## Excerpt provided
————

Hildegard Behrens & Ken Noda in the Temple of Dendur
Lieder resounding: Songs of anguish and joy, of tears and dreams, of hope and love




Click HERE to see inset photos again.     Photos © FanFaire 2000

Friday Evening in New York City ~ May 19, 2000 ~

The line started to form an hour before performance time, early-bird ticket-holders eager to claim the best seats in the house for this free-seating event, and people in wait for cancellation tickets. Yes, this was a sold-out performance; for this was no ordinary house, the Temple of Dendur; and the star of the evening, Hildegard Behrens, no ordinary singer. Indeed the event could have been billed "Goddess Isis Meets a Goddess of Opera." (A gift to the USA by the Egyptian people, the temple was built in 15 BC as a shrine to Isis, the Egyptian goddess of protection, worshipped as the perfect mother with magical powers of healing. Ms. Behrens for her part has been called Die Göttin der Oper in German popular media.)

Except of course that this was not an evening of opera, but of Lieder - that unique musical genre that beautifully weds poetry to music and makes equal partners of instrument and voice. Thus Lieder is more than a just bunch of songs; and Liederabend, as the Germans call it and as we know it today (thanks to Franz Schubert and his fellow 19th century Romantics), is a very special evening of song, as this one certainly was....

————

## Dataset excerpts
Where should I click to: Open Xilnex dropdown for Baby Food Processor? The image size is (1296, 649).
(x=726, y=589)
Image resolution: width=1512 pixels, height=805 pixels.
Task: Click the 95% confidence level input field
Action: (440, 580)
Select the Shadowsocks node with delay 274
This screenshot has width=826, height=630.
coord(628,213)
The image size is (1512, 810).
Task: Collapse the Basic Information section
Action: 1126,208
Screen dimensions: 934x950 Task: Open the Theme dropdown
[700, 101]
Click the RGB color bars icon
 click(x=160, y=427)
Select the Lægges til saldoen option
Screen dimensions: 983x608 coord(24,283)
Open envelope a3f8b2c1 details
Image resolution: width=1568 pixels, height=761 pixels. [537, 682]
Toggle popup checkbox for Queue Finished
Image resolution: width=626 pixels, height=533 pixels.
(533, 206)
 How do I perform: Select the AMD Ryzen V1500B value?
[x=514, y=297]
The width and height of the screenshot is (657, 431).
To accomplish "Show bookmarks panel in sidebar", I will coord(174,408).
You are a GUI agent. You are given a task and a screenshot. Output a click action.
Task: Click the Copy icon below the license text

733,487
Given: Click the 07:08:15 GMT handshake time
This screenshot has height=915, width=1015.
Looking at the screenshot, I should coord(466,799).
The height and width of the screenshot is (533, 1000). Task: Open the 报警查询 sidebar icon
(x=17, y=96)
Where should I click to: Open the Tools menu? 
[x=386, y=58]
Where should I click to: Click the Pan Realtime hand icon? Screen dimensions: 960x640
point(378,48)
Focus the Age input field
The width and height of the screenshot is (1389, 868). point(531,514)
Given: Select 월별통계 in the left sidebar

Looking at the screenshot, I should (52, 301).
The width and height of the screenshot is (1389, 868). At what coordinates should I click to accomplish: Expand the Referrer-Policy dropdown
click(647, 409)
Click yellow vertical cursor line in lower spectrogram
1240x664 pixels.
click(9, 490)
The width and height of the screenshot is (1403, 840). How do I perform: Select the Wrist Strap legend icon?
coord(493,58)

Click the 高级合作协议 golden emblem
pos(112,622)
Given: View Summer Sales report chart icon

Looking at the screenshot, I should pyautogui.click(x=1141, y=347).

————

## Problem 1
According to the concert review, in what year was the Temple of Dendur built, and to which goddess was it a shrine?
## Problem 2
Pick up the concert review of the Temple of Dendur recital where it stops and add another paragraph or two.

## Written answer 1
It was built in 15 BC as a shrine to Isis.

## Written answer 2
It began as the last colors of sunset filtered through the glass roof and the gallery lights dimmed, signalling the artists' imminent entry. Then from behind the pillars of the Temple of Dendur, attired in regal maroon, Ms. Behrens walked in quiet elegance into the magnificent hall of limestone and glass, wiith pianist Ken Noda not far behind. She soon set the mood for the evening, as she tenderly sang of Die Lorelei *, of how folklore's maiden of the Rhine enchanted a boatman to his death as she sang in the "evening sunshine". Having warmed up with the best known of Franz Liszt's Lieder, she went on to sing two more: the legend of the King of Thule (like Schubert's more familiar adaptation Erlkönig, drawn from a tale in Goethe's Faust), and Ich liebe Dich, a litany of love which defined the theme for the rest of the evening. The songs left no doubt that Liszt, known to all as the piano virtuoso, was also a master of song.
© GC/FanFaire2000


* from the album Premier Recital with David Syrus, piano, (EMI 7475512)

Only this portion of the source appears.